On soc.religion.islam in article <4hqujh$k59@usenet.srv.cis.pitt.edu>, ahm@alpha.smi.med.pitt.edu (Ahmad Hashem) wrote:

   In article <4hqt7t$k1i@usenet.srv.cis.pitt.edu>,
   Behnaam Saadeghi  wrote:
  
  >Now, from the text itself we have no way of knowing which meaning is
  >intended: blood clot or a clinging thing.
  
  Actually, a stronger argument can be made for "clinging thing" than
  "blod clot" as the meaning intended by the word "'alaq" in the verse.
  "'alaq" means "clinging" period.  Since a blood clot is blood drops
  that are clinging together, it is referred to as 'alaq as well.  But
  the original meaning of the word is *clinging*.
  
  I surely agree that the "scientific" statements in the Quran are
  oversold.  But I wouldn't go as far as claiming that there is no hint
  whatsoever in the Quran to facts that were only discovered recently.
  In embryology, for example, the descriptions Quran uses seem to fit
  quite well with what we know now about the early developments of the
  emryo -- "clinging thing", "chewed-like thing", etc.
  
  Salaam,
  Ahmad Hashem

I have read many times about this supposed scientific miracle of the Qur'anic knowledge in regard to the embryonic development, but it just struck me and seems now completely obvious why Muslims would do better not to press this too strongly.

Let me tell you about this thought.

There are only two possibilities for this embryo.

Either it is free floating
or it is clinging to something else.

Not being a medical expert, but my gut feeling says, that only our body fluids are "free" floating and everything else that is in some sense "solid", especially all organs, muscles, etc are connected to ("clinging to") something else in the body.

Now, even pre-islamic society had miscarriages, or was disecting animals etc. and would readily admit that an embryo at any visible stage is for sure more like an organ than a fluid.

So, given that basically everything in our body clings to something else, how profound an insight or "revelation" is it really to say that an embryo is "something that clings"?

This is what everybody would expect. So, the Qur'an just chose the more probable [for any human thinking at any time] of the only two possibilities outlined above.

But now comes the bummer. Even this statement isn't unconditionally true. It depends on the time of the embryonic development!

In the very beginning, the first few days the merged ovum and sperm ARE free floating in the tube between the ovary and the uterus. During this migration towards the uterus which is quite a substantial and important time of its development as it is the time of its highest relative growth, it is a "non-clinging" state before it will finally come to rest at some spot of the uterine wall and become a "clinging thing".

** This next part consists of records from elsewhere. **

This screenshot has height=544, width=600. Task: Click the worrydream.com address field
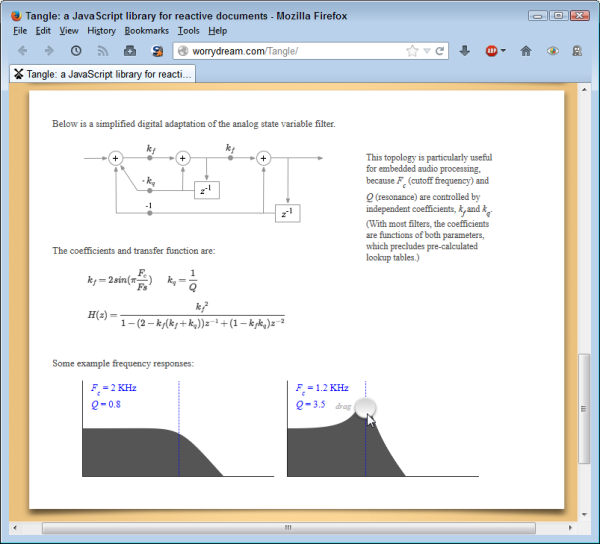coord(291,51)
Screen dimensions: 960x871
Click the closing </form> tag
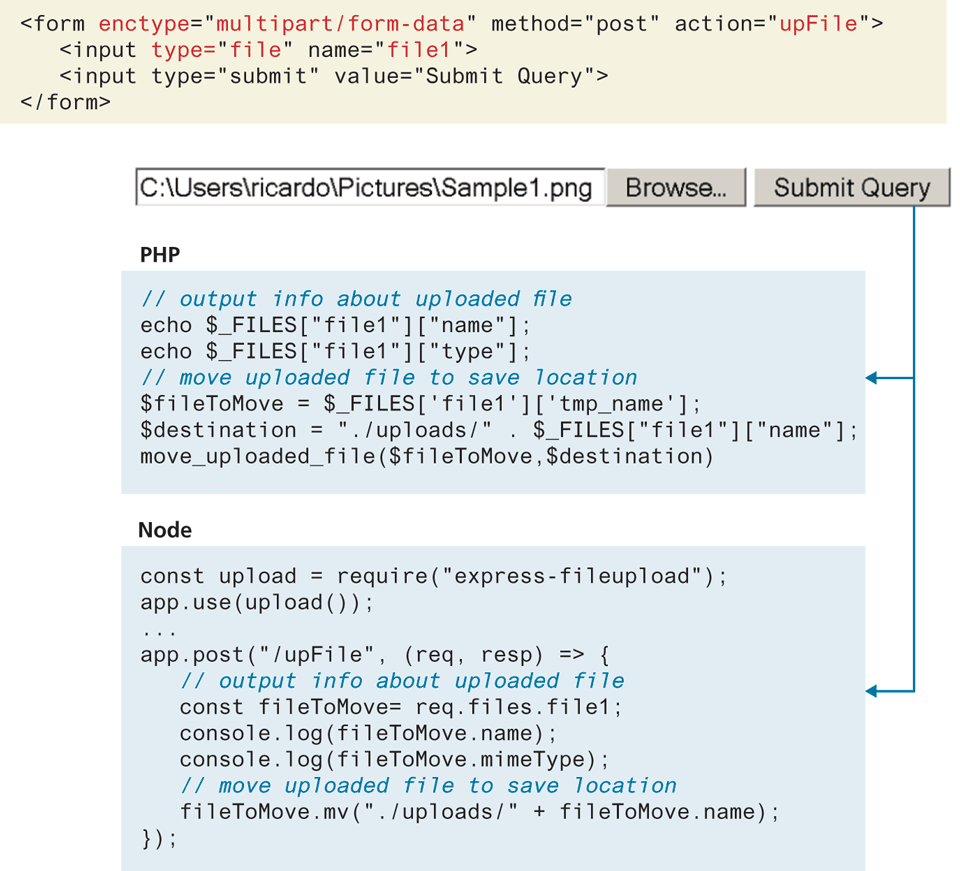point(65,102)
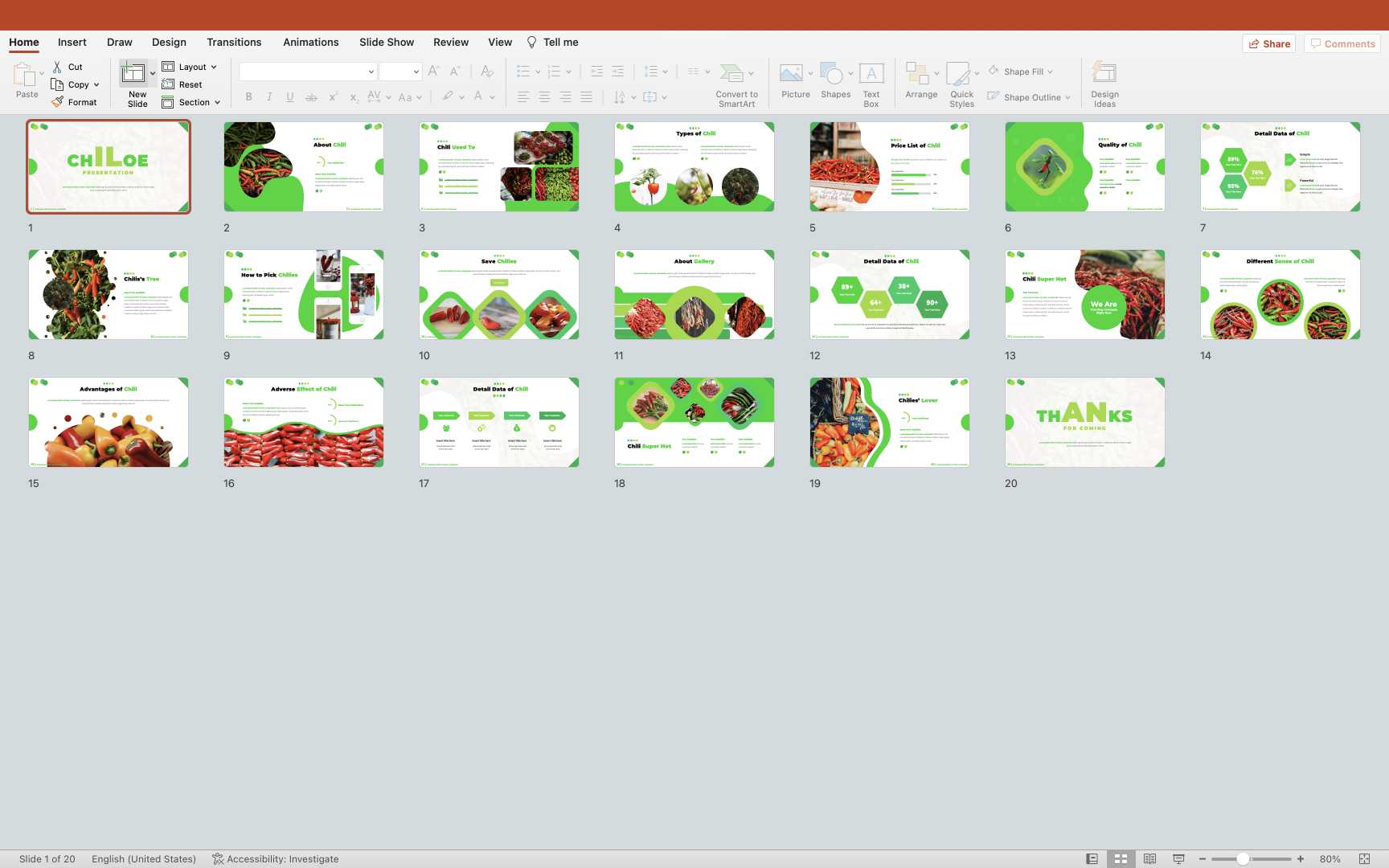Switch to Normal view in status bar
This screenshot has height=868, width=1389.
1092,859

How could the Qur'an get it so wrong? Only two possibilities and it chose the wrong one. The Qur'an seemingly is talking about the origin of human beings. So, one should assume it is talking about its very start. But no, it skips the real beginning and then talks in very general terms about something everybody could have come up with by just a little thinking. I fail to see the miracle in the insight of "clinging" [if that was indeed the intended meaning and not the scientifically completely wrong "clot of blood".]

Had the Qur'an chosen to speak about the early "free floating" phase, something that is not visible to the eye, then I might have been impressed. But the Qur'an only states the obvious and that is not striking me in the least miraculous.